Cantharellus cinnabarinus - cinnabar chanterelle
Lastly, and most importantly in many ways, no chanterelle has true gills. Below is a false chanterelle (Hygrophoropsis aurantiaca), which as you can see bears a reasonable resemblance for the uninitiated: It is orangish, sometime flaring and trumpet-shaped, the gills are forked and somewhat decurrent, and it grows on the ground in similar habitats. The most important distinction are the deeply bladed, fragile gills (technically very elongated pores, but that's another story)
Hygrophoropsis aurantiaca - false chanterelle
So what to do if you find a chanterelle, or ideally many chanterelles, this summer? Well first, be 100% sure in your identification. If you're a novice, find yourself an in-person ID ringer--mycological societies and extension offices are two excellent sources, as are *certified foragers* like myself. If it's something you intend to continue doing, it's definitely worth getting a guide book--we carry this standby one for foragers and this well-illustrated general guide. There are some excellent free online resources like the keys at www.mushroomexpert.com, but they generally require some expertise to use. DO NOT use apps or google image alone to identify mushrooms for consumption, as both can be highly unreliable.

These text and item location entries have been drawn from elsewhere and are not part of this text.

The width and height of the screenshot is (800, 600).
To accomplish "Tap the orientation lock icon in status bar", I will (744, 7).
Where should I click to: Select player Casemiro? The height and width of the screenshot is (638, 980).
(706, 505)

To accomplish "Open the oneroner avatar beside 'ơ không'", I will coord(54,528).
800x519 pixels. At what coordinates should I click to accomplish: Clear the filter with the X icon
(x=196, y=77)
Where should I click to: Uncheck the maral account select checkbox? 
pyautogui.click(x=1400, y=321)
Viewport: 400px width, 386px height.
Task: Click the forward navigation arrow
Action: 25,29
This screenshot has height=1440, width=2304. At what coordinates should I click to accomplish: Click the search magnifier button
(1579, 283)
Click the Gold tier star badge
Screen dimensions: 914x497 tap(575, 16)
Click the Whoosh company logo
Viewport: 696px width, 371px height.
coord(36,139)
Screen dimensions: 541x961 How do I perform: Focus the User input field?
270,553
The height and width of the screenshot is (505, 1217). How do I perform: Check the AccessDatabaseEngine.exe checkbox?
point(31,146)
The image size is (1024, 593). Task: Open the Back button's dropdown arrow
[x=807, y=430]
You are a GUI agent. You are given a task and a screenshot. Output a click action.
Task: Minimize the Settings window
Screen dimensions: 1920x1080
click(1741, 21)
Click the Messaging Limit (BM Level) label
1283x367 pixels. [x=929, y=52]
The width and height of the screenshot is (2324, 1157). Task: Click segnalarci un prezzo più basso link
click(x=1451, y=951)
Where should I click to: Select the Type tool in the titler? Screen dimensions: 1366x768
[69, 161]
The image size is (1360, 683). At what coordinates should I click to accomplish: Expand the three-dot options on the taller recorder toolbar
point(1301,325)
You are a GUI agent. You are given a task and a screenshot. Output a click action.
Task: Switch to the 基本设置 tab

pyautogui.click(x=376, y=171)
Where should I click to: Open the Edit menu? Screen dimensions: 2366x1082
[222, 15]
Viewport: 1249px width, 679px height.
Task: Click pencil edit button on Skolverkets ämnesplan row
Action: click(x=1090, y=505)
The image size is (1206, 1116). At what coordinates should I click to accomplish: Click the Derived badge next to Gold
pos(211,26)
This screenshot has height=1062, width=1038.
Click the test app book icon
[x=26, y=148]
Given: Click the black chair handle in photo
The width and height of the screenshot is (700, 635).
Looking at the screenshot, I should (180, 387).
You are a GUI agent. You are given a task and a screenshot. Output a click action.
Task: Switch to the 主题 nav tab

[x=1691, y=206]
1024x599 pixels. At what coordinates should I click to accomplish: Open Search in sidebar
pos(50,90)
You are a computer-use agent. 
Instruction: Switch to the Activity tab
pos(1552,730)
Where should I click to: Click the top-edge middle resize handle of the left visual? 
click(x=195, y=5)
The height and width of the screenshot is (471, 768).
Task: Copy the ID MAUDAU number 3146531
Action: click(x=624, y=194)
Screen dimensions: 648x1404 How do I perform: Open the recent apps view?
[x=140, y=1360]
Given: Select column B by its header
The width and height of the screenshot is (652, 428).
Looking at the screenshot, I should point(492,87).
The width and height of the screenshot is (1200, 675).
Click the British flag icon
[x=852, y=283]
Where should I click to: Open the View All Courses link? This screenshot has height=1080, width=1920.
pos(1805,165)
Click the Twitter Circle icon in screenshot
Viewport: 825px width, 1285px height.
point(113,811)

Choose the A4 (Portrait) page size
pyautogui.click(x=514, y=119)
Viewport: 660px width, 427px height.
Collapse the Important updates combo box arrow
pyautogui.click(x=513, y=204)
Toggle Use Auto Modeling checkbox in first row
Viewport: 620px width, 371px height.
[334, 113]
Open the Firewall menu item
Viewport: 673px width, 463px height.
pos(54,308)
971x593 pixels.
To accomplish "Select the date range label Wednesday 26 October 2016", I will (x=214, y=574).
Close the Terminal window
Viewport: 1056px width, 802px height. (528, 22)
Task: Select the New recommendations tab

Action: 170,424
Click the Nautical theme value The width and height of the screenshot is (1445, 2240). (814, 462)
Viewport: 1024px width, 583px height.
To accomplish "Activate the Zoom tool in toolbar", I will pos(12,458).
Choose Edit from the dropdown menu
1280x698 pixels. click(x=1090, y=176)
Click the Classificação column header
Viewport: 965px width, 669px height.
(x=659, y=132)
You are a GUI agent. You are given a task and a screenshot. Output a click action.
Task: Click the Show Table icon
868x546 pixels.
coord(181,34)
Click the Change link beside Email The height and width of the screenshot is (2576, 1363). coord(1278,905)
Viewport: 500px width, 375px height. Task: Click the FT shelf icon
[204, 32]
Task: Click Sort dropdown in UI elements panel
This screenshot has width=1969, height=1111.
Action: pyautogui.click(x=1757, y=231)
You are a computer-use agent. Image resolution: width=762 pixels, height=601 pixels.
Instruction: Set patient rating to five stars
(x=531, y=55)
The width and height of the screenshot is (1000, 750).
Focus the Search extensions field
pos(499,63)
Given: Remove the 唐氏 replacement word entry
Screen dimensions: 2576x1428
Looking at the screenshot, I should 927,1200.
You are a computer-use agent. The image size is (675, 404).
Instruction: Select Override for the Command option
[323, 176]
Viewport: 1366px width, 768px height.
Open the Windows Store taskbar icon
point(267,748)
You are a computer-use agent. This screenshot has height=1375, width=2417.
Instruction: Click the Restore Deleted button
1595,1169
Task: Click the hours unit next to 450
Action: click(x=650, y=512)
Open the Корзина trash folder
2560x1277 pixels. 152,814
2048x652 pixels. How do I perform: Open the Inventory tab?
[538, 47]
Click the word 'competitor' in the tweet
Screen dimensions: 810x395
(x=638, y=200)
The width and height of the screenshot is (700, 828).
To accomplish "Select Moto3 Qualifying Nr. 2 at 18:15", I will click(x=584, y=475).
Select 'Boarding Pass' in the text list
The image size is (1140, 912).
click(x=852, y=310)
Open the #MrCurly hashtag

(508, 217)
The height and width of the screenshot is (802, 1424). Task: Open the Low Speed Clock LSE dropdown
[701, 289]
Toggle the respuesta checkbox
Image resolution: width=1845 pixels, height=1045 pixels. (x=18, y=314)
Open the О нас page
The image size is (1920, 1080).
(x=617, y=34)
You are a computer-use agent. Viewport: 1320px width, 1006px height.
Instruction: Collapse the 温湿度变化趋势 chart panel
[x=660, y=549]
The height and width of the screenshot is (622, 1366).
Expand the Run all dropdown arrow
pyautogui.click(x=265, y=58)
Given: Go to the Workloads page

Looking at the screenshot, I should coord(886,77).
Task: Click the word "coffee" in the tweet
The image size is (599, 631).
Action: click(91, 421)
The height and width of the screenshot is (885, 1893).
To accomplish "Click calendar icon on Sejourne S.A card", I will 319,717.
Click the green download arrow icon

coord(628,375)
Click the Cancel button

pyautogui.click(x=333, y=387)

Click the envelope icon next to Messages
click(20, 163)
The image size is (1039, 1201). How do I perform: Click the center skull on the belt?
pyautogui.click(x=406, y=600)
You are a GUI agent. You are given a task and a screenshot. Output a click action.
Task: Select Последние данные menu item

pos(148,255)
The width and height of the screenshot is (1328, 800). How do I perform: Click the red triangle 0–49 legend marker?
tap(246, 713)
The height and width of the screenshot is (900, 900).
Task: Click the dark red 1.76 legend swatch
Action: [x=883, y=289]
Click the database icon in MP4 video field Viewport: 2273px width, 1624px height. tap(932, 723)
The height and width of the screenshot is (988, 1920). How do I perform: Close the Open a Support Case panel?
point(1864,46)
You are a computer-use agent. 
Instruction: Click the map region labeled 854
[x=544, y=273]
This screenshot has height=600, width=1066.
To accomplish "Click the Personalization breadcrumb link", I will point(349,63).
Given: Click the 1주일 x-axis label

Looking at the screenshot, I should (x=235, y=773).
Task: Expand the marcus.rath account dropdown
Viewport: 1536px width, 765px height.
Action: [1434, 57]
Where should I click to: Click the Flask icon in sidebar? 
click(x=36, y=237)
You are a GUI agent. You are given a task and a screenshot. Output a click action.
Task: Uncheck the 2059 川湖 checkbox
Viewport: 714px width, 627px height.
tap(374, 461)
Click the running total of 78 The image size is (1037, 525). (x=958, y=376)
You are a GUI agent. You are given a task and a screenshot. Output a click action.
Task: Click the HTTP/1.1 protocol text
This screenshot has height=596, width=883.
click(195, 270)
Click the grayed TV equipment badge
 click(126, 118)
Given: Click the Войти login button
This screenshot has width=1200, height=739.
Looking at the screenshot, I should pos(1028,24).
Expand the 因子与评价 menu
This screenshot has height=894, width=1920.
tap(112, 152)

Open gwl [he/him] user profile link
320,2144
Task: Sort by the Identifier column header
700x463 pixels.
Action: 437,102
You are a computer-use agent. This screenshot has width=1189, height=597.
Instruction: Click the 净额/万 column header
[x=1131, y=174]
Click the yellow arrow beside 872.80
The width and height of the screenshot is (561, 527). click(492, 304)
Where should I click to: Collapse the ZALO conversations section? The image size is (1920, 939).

Certain ID in hand, the answer of what to do with chanterelles, for me, is sauté as many as you can and mix into as many dishes as you can while the bounty lasts. I've been making a chanterelle pasta sauce with garlic, a handful of herbs, and cream infused with minced dried apricot.
mixed chanterelle butter
For longer storage, drying is not recommended. However it is easy and worthwhile to make a large batch of chanterelle butter to freeze. Clean the mushrooms and cut into small chunks, then sauté in butter (or your preferred substitute). When the mushrooms are soft and have released their liquid, add herbs if desired. Take more cold butter cut into pieces and stir briskly to emulsify. Keep stirring until it cools to room temp, then decant into small containers (4 oz ball jars work well) to freeze. Thaw throughout the rest of the year that these beauties don't just pop up for the picking.
*A note about chanterelles and sustainability*
In our neck of the woods none of the species highlighted above are endangered. What's more, taking a mature mushroom is akin to picking a ripe apple, not felling an apple tree, so it doesn't endanger the fungus to harvest it. That said, it's important to remember that lots of forest creatures (and other humans!) enjoy the same food you do, so try to leave at least half of what you find and don't take more than you need. For bonus points, used a perforated basket or mesh bag for harvesting to allow the mushrooms to sporulate along your path through the forest.